Asteroid objects are maintained in a k-d tree. In each loop, we check for collisions between shots and asteroids, and the spaceship and asteroids, by querying the k-d tree for the 10 nearest neighboring asteroids and checking if any of the asteroids' bounding boxes intersect with the shot's or spaceship's bounding box. If so, a collision has occurred, and the appropriate action is taken. If the object is a shot, the asteroid is split into two smaller asteroids. If the object is the spaceship, the game ends.

Asteroid splitting

When an asteroid is struck by a shot, it is split into two smaller asteroids. This is handled by the Asteroid.split() method, which returns two new Asteroid objects. To handle conservation of mass, two random numbers are generated to determine the ratio of volumes of the daughter asteroids, and their radii are calculated from this ratio. To handle conservation of momentum, we choose two random angles that the daughter asteroids should leave at, which allows us to compute their velocities.

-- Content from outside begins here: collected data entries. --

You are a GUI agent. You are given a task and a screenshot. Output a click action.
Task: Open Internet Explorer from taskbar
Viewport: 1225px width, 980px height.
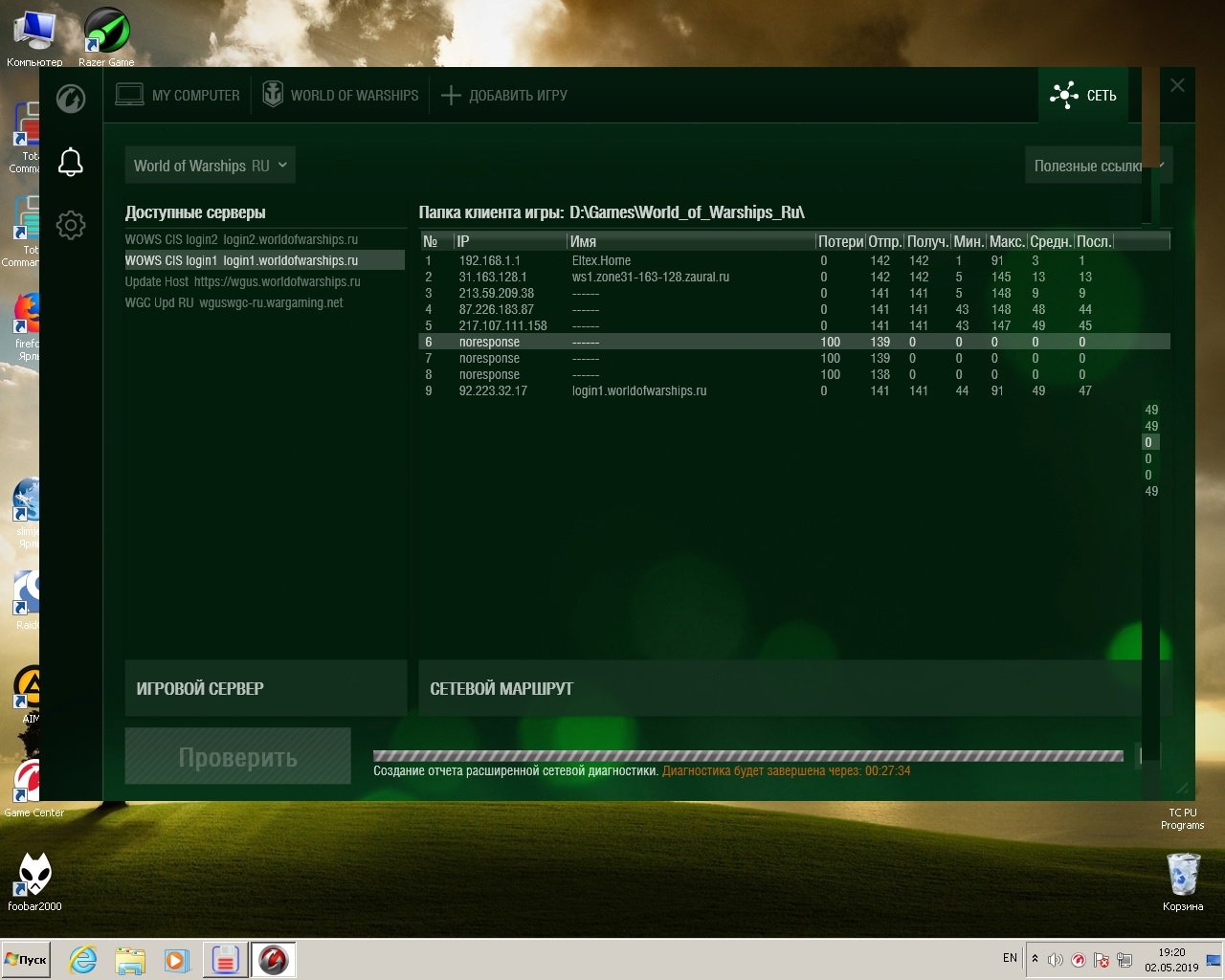83,959
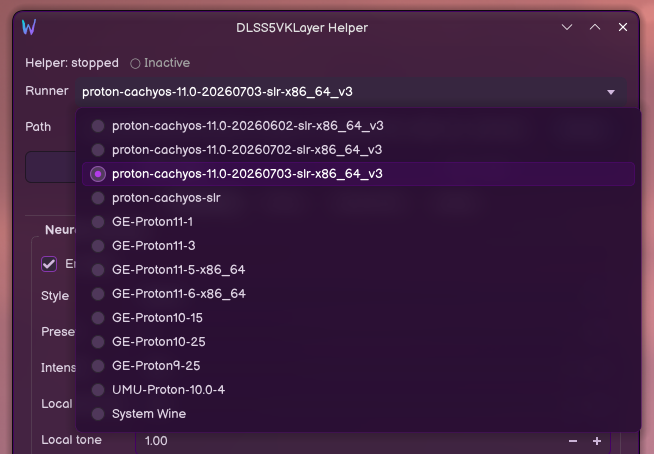Click the window shade-down chevron icon

(567, 27)
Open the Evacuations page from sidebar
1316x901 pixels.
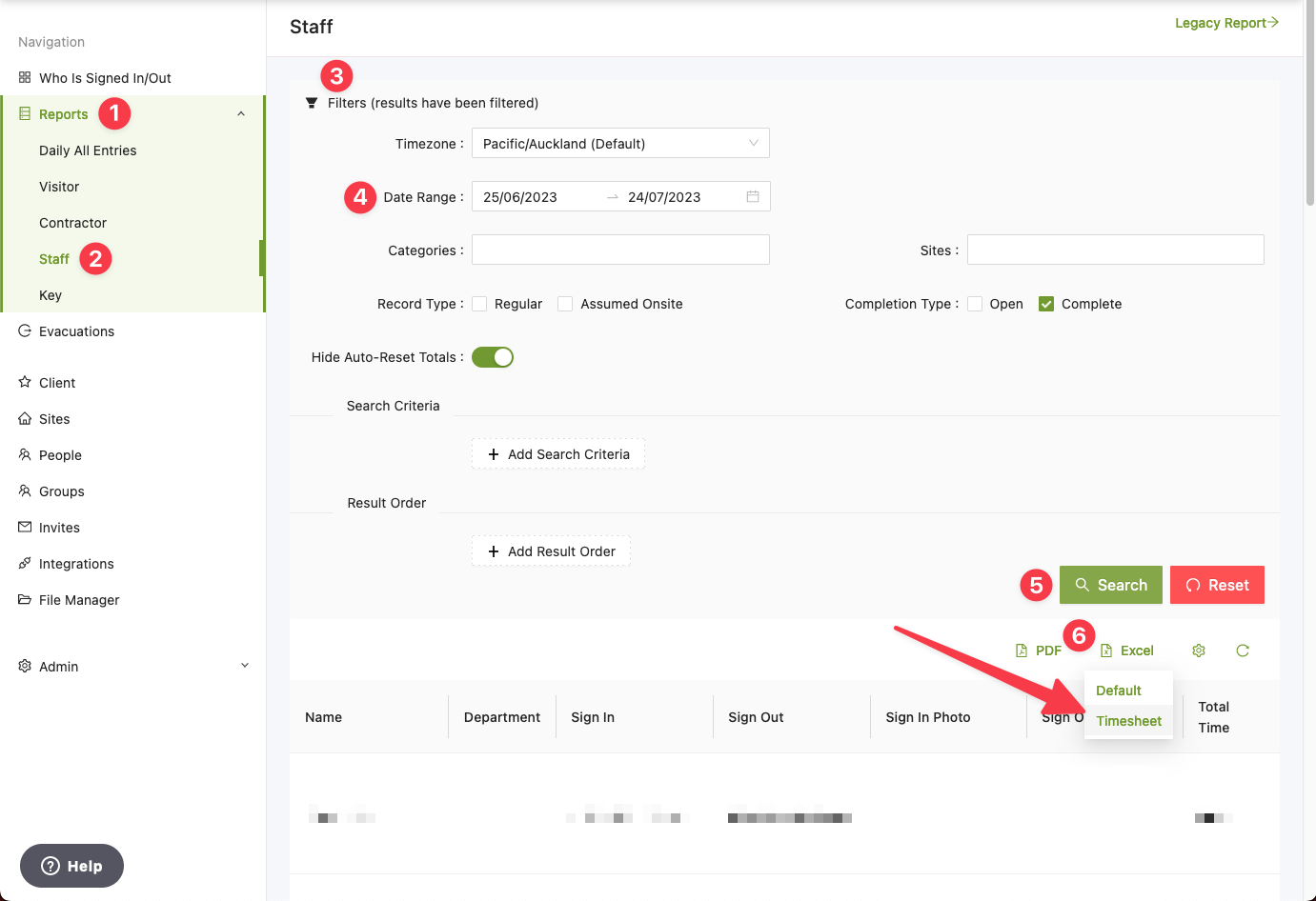(x=76, y=331)
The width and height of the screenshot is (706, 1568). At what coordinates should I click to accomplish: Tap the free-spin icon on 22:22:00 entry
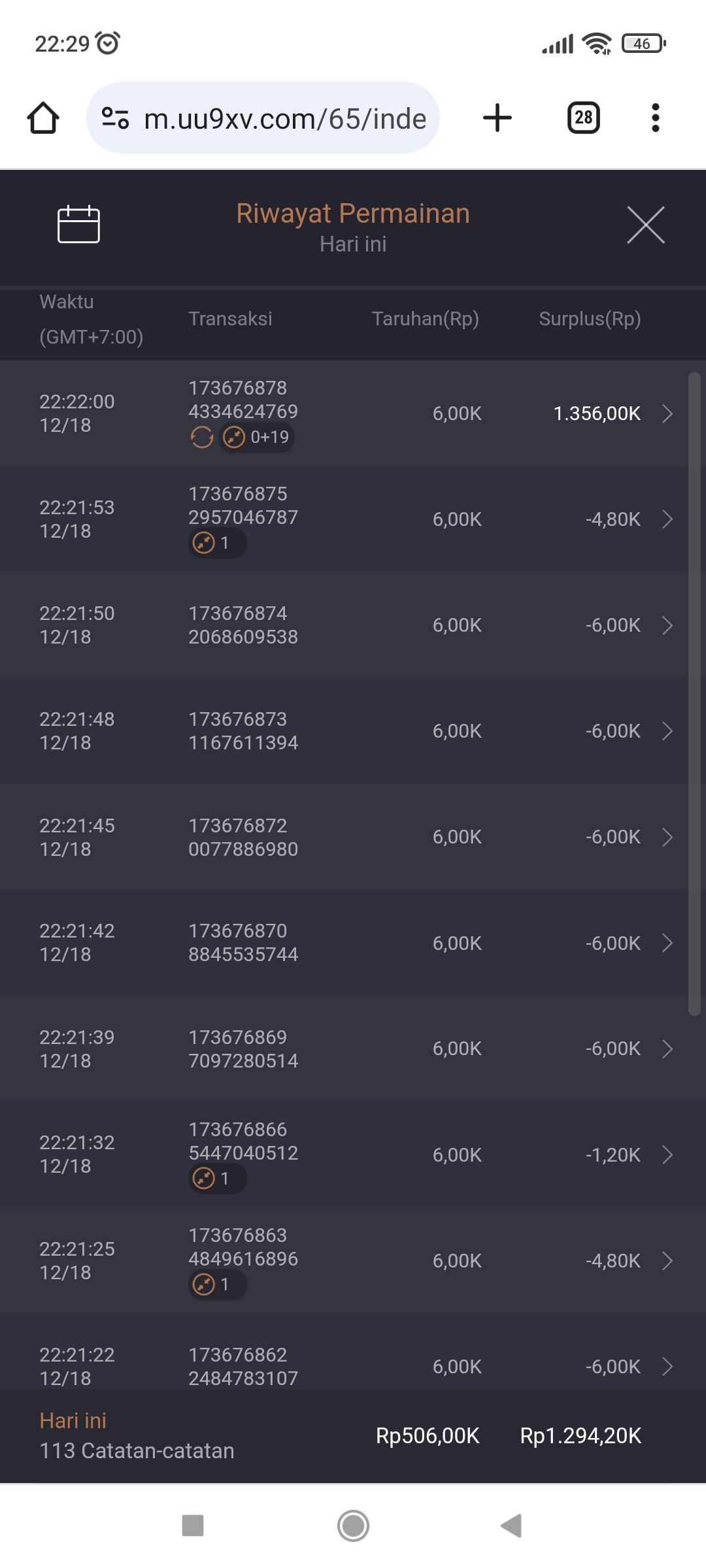(x=202, y=437)
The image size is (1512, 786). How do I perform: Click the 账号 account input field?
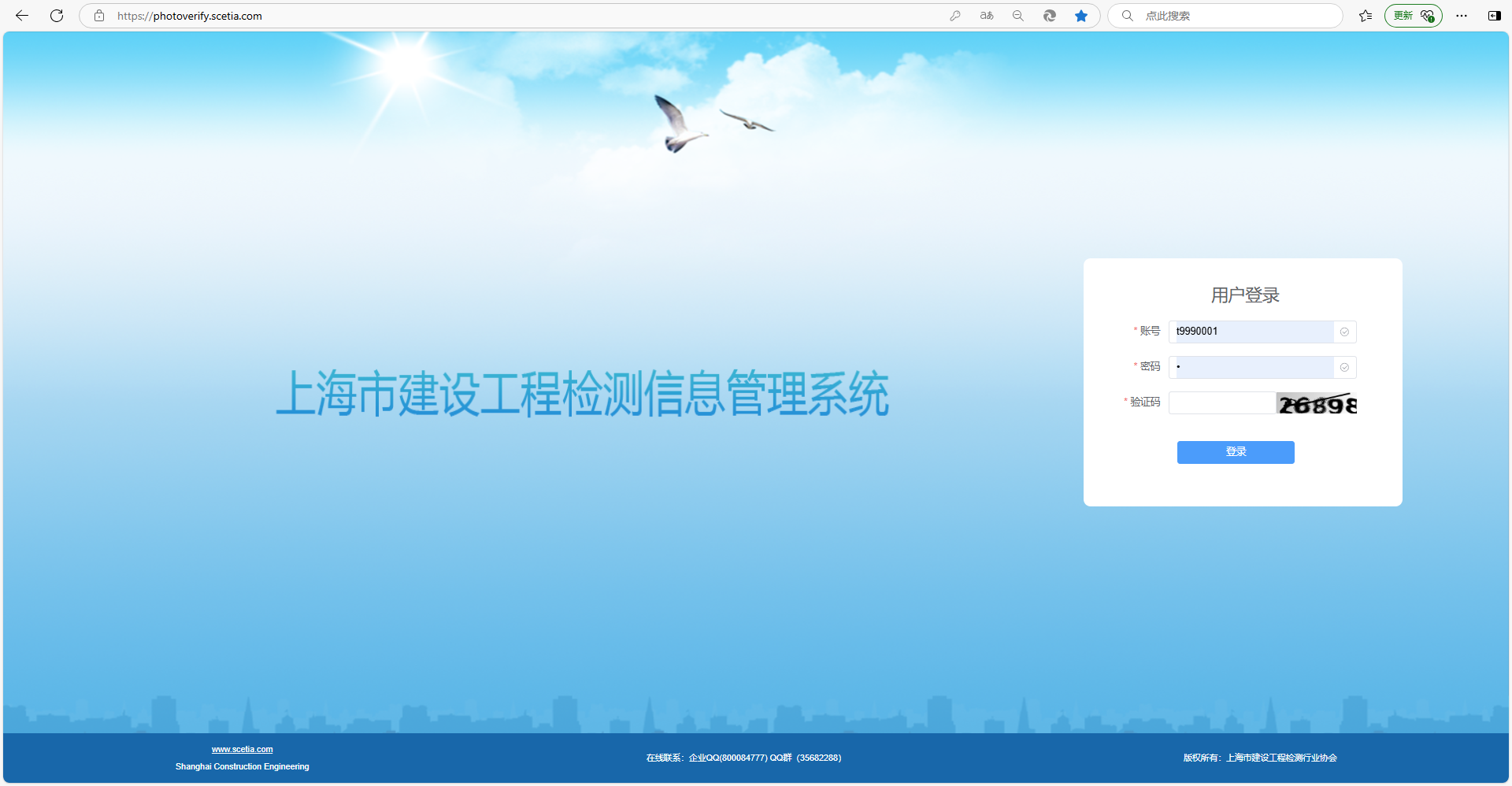(x=1251, y=332)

Asteroid displacement maps

Asteroids are represented by three.js SphereGeometries with a displacement map. To make them look more like asteroids and not perfect spheres, ten textures were generated with a Python script texturegen/texturegen.py using simplex noise to create a 256 x 256 grayscale PNG that can be loaded by three.js's texture loader to use as a displacement map. This results in bumpy looking spheres that look slightly more asteroid-like.